> [Extracted records]
::::::::::
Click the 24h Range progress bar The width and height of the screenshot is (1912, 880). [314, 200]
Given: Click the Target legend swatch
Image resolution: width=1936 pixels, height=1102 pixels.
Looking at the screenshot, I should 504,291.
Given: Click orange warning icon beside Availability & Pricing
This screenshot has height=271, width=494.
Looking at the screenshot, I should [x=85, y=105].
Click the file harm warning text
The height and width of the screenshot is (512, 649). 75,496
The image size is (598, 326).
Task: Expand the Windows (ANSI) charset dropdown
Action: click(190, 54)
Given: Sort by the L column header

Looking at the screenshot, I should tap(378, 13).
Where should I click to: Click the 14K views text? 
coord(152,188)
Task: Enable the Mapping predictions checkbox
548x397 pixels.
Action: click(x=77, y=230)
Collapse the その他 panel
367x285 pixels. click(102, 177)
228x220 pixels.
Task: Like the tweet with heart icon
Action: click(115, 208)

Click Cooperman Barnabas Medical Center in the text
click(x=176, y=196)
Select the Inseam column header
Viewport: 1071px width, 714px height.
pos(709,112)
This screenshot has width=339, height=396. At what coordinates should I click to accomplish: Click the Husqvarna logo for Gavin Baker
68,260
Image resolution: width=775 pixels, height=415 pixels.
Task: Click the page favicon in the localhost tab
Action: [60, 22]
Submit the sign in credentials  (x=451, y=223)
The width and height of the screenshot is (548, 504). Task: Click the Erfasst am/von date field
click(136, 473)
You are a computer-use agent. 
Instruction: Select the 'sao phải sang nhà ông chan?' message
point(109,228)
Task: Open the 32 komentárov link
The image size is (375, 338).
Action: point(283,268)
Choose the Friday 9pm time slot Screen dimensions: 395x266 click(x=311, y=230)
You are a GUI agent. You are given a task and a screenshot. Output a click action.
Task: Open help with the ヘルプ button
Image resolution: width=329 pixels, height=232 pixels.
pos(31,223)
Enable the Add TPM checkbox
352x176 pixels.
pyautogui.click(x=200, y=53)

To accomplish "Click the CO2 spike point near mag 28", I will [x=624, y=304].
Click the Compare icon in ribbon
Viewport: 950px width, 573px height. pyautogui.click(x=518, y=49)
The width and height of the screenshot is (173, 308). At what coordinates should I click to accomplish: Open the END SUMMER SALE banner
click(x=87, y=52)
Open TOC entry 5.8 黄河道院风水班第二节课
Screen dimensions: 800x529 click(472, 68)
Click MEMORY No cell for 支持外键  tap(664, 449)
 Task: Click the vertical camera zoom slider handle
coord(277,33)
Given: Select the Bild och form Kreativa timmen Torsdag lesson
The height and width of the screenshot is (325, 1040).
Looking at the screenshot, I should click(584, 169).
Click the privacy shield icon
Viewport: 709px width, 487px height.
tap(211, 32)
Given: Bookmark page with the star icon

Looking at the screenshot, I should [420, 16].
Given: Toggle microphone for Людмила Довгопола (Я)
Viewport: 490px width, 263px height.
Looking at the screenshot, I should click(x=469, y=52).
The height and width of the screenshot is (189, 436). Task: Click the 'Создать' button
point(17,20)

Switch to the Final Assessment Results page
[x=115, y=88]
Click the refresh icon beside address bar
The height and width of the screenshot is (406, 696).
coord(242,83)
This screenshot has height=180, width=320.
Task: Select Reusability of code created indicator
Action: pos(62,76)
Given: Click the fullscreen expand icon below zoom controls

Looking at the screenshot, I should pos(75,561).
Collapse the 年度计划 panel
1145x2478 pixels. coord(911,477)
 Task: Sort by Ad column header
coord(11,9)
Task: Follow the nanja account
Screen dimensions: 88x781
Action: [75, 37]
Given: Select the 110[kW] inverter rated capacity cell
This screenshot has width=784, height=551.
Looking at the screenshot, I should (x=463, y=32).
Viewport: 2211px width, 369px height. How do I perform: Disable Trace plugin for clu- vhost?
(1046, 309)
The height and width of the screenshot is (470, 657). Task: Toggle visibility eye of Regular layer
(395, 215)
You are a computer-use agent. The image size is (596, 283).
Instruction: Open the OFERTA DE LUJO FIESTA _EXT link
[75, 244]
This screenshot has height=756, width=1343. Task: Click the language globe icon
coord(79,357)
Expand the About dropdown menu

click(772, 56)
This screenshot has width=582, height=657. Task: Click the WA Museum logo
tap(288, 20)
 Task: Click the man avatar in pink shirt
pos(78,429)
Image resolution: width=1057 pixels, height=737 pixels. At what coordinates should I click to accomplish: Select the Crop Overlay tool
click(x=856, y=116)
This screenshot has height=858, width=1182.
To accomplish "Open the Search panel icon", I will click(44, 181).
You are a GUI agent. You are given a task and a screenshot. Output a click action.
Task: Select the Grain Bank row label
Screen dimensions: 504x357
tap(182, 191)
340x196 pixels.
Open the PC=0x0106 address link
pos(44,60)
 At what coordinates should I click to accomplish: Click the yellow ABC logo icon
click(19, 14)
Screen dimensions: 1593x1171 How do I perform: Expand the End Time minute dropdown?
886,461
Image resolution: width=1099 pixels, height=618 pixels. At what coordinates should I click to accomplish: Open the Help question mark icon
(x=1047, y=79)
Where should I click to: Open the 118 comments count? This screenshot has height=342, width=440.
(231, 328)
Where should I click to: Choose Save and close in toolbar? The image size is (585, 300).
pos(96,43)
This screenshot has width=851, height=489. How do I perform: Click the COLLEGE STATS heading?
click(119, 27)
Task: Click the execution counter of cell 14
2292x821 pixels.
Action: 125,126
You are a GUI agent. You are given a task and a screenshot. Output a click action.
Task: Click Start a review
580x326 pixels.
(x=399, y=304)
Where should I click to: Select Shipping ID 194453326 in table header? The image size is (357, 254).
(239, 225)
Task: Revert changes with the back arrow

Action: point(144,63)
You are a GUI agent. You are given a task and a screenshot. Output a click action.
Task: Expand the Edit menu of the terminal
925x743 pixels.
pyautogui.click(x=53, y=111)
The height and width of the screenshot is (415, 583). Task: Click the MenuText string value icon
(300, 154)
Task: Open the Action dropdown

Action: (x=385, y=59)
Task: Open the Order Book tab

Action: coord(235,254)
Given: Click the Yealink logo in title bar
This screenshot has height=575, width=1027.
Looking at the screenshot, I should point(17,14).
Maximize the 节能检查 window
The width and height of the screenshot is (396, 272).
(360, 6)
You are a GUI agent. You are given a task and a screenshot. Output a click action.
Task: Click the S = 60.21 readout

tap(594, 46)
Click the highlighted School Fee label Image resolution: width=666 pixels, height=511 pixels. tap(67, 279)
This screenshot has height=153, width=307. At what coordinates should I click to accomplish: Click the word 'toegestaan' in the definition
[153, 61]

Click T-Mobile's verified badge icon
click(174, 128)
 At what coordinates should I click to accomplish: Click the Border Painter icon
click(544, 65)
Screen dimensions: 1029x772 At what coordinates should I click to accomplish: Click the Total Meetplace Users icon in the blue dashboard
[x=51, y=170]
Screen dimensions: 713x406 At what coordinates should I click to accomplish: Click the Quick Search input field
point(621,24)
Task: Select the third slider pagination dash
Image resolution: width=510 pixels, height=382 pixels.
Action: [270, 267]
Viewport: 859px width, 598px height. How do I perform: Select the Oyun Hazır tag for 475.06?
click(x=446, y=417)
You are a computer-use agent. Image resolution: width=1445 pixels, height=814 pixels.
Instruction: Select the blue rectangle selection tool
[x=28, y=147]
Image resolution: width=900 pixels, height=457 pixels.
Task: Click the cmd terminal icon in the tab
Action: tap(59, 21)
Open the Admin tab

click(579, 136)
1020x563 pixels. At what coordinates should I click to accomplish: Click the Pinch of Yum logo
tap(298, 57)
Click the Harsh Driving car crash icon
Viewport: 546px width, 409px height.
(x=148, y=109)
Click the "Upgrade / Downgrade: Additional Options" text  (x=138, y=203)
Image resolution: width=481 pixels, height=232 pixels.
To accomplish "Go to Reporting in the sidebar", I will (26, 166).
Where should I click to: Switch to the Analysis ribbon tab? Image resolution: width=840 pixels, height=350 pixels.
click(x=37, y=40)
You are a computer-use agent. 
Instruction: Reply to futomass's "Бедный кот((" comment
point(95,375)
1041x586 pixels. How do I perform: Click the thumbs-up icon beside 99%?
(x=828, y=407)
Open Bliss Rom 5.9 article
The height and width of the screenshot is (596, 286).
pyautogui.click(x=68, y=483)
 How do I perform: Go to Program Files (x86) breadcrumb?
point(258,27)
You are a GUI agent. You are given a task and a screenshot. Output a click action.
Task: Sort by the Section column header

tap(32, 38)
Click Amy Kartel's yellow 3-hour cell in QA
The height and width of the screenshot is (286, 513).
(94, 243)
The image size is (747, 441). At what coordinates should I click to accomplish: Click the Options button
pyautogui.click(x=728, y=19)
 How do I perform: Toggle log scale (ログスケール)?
::::::::::
Which lines of the data include the string "will"? Copy each of them.

To accomplish "Click the CO2 spike point near mag 28", I will [x=624, y=304].
To accomplish "Open the Search panel icon", I will click(44, 181).
To accomplish "Go to Reporting in the sidebar", I will (26, 166).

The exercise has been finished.